I wanted to make six trapezoid shaped pieces from 2x4's. A jig of some sort would make it so I didn't have to measure each one. My Jet TS miter gauge can swing to 30 deg, so I could push the workpieces through the blade without any auxiliary pieces. The miter gauge fence also slides side to side. I adjusted it to have end flush with the end of the workpiece and was able to zip through all six pieces in no time.


----------



## hoowasat (Dec 2, 2019)

I do a lot of 10° cuts on the table saw versus the miter saw. The Microjig clamps allow me to build my own jigs, such as the one in these photos. I use a longer version as a jointer jig so I can make a straight cut in curved boards on the table saw (I have a jointer plane but not a mechanized jointer).

https://www.microjig.com/products/dovetail-clamps-pro


----------



## furnacefighter15 (Jun 21, 2020)

Are those grooves dovetails or dados?

What type of clamp is that to fit in the slot?


Sent from my iPhone using Tapatalk


----------



## Dave McCann (Jun 21, 2020)

furnacefighter15 said:


> Are those grooves dovetails or dados?
> 
> What type of clamp is that to fit in the slot?
> 
> ...


Dovetails,,,,,,,,,,, click on the link he provided for all the info. Looks like an interesting product.


----------



## furnacefighter15 (Jun 21, 2020)

I just picked up a pair. I had to stop at rockler anyway, so I got these to. Looks like a good solution for adding clamps to my work bench.


Sent from my iPhone using Tapatalk


----------



## hoowasat (Dec 2, 2019)

furnacefighter15 said:


> I just picked up a pair.


Saw one of your posts in another thread. Pipefitter, eh? Well, from one flange-head to another, welcome aboard.
Served my pipefitter apprenticeship ... 



.


----------



## furnacefighter15 (Jun 21, 2020)

hoowasat said:


> Saw one of your posts in another thread. Pipefitter, eh?

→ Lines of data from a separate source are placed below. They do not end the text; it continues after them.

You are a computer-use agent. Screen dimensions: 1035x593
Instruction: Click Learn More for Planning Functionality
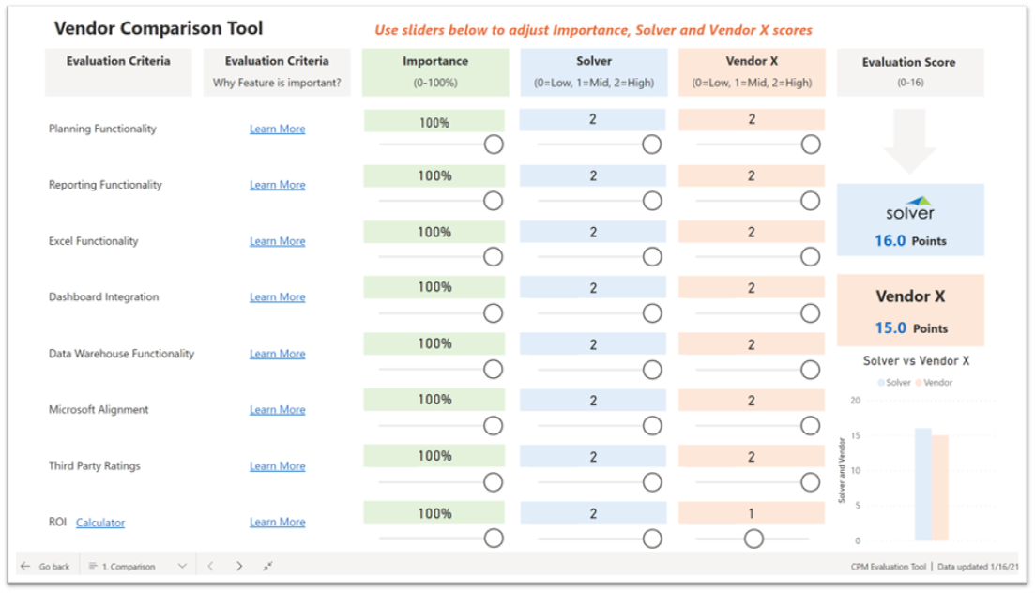[277, 129]
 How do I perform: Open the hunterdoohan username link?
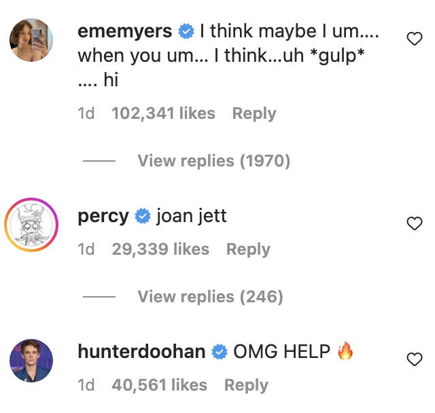coord(141,352)
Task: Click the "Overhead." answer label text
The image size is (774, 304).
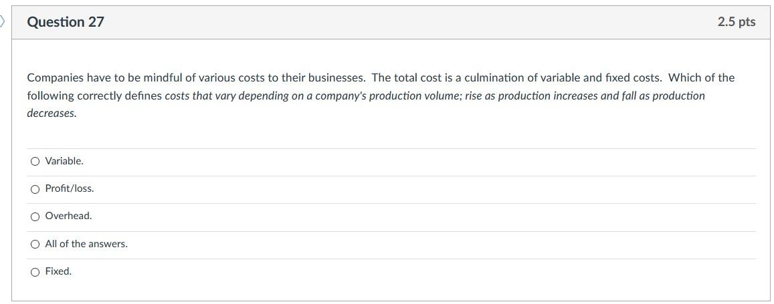Action: (68, 216)
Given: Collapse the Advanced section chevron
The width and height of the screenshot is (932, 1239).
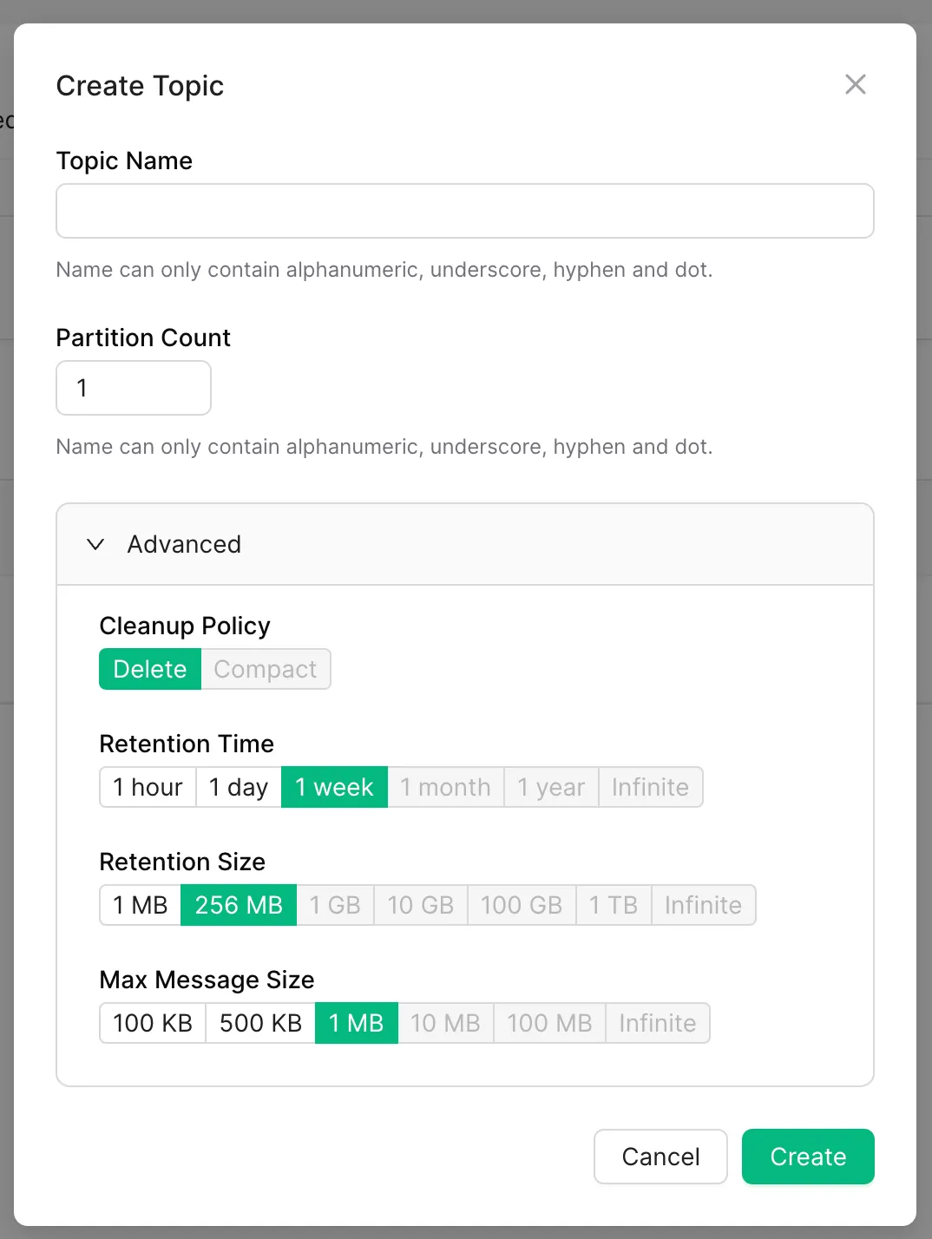Looking at the screenshot, I should (x=96, y=544).

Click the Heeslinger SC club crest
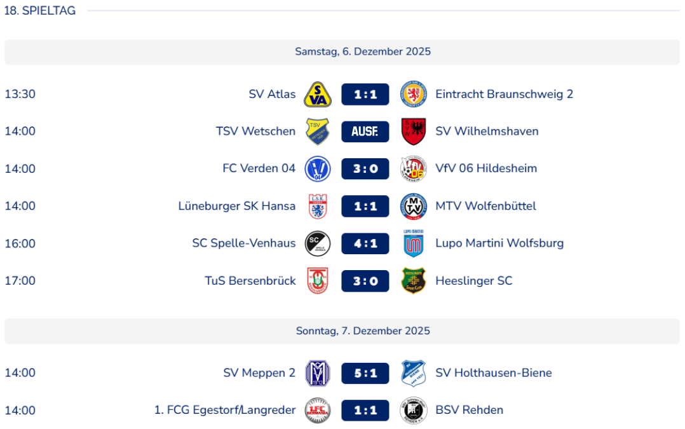[414, 281]
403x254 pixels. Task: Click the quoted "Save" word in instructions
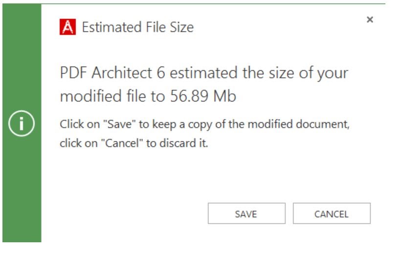(x=124, y=124)
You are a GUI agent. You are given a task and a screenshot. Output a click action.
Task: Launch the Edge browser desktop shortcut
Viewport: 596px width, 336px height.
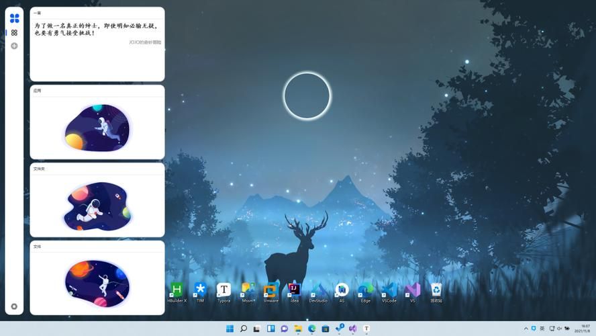(365, 290)
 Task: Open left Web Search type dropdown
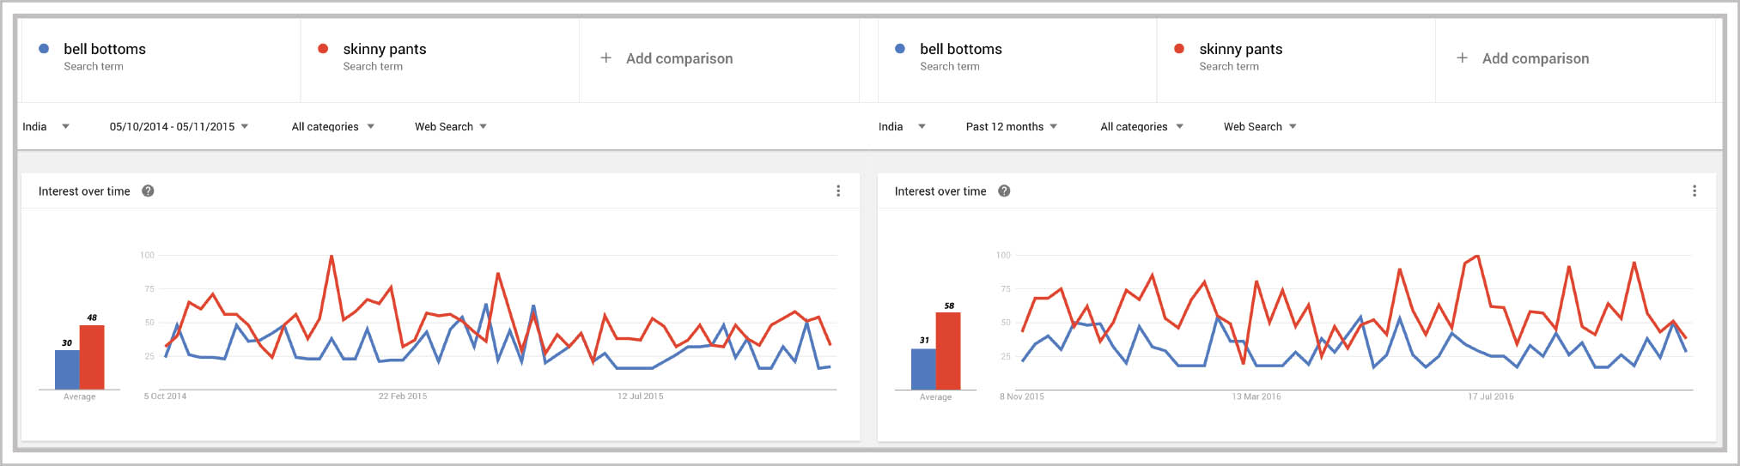point(450,126)
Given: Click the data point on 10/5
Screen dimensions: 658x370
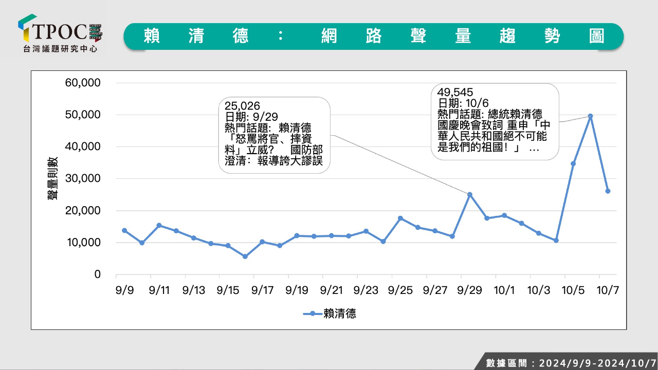Looking at the screenshot, I should click(x=573, y=163).
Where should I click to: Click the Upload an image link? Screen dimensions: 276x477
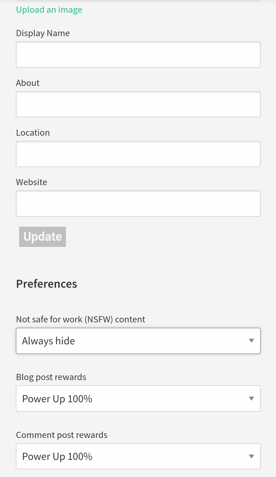(x=49, y=10)
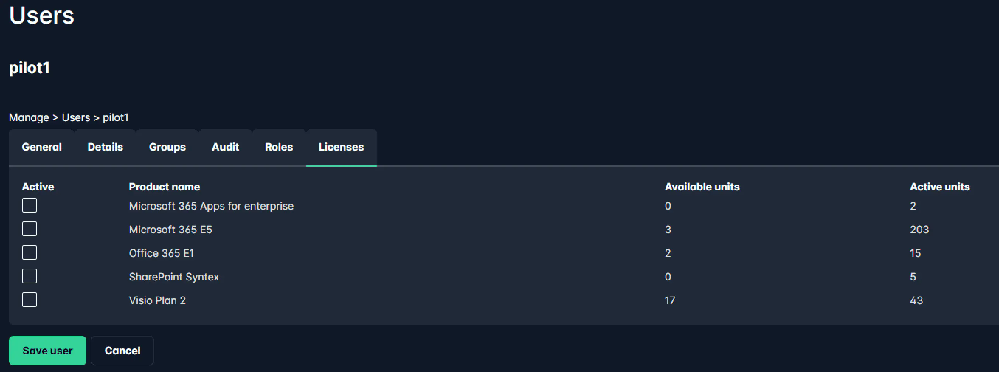This screenshot has height=372, width=999.
Task: Enable the Microsoft 365 Apps for enterprise license
Action: [x=29, y=205]
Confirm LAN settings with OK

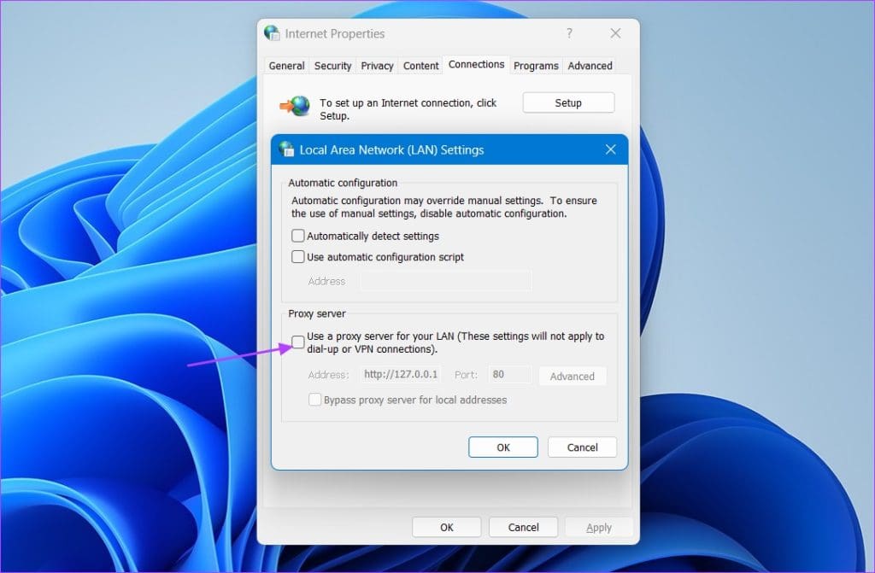(502, 447)
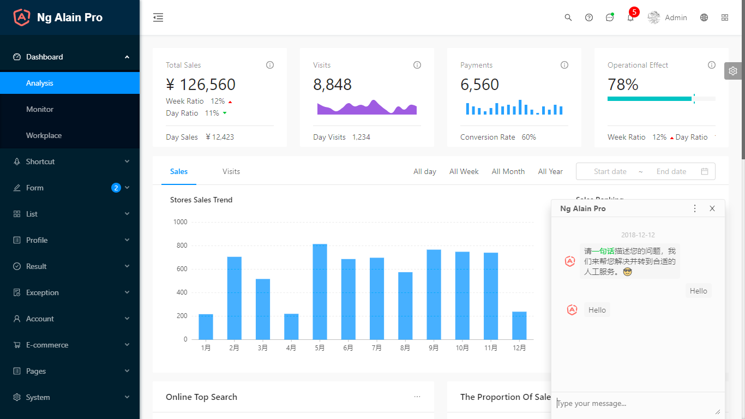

Well, from one flange-head to another, welcome aboard.
> Served my pipefitter apprenticeship ... HERE.


Another forum?

On HVACtalk Im heatingman.

On Heating help Im furnacefighter

Sent from my SM-G930V using Tapatalk


----------



## furnacefighter15 (Jun 21, 2020)

Im in local 597

Sent from my SM-G930V using Tapatalk


----------



## hoowasat (Dec 2, 2019)

furnacefighter15 said:


> Another forum?


No ... saw it in this forum in the thread linked here ...
https://www.woodworkingtalk.com/f2/lift-router-insert-plates-220829/#post2119157

Membership in the Steelworkers union is optional as Virginia is a right-to-work state.


----------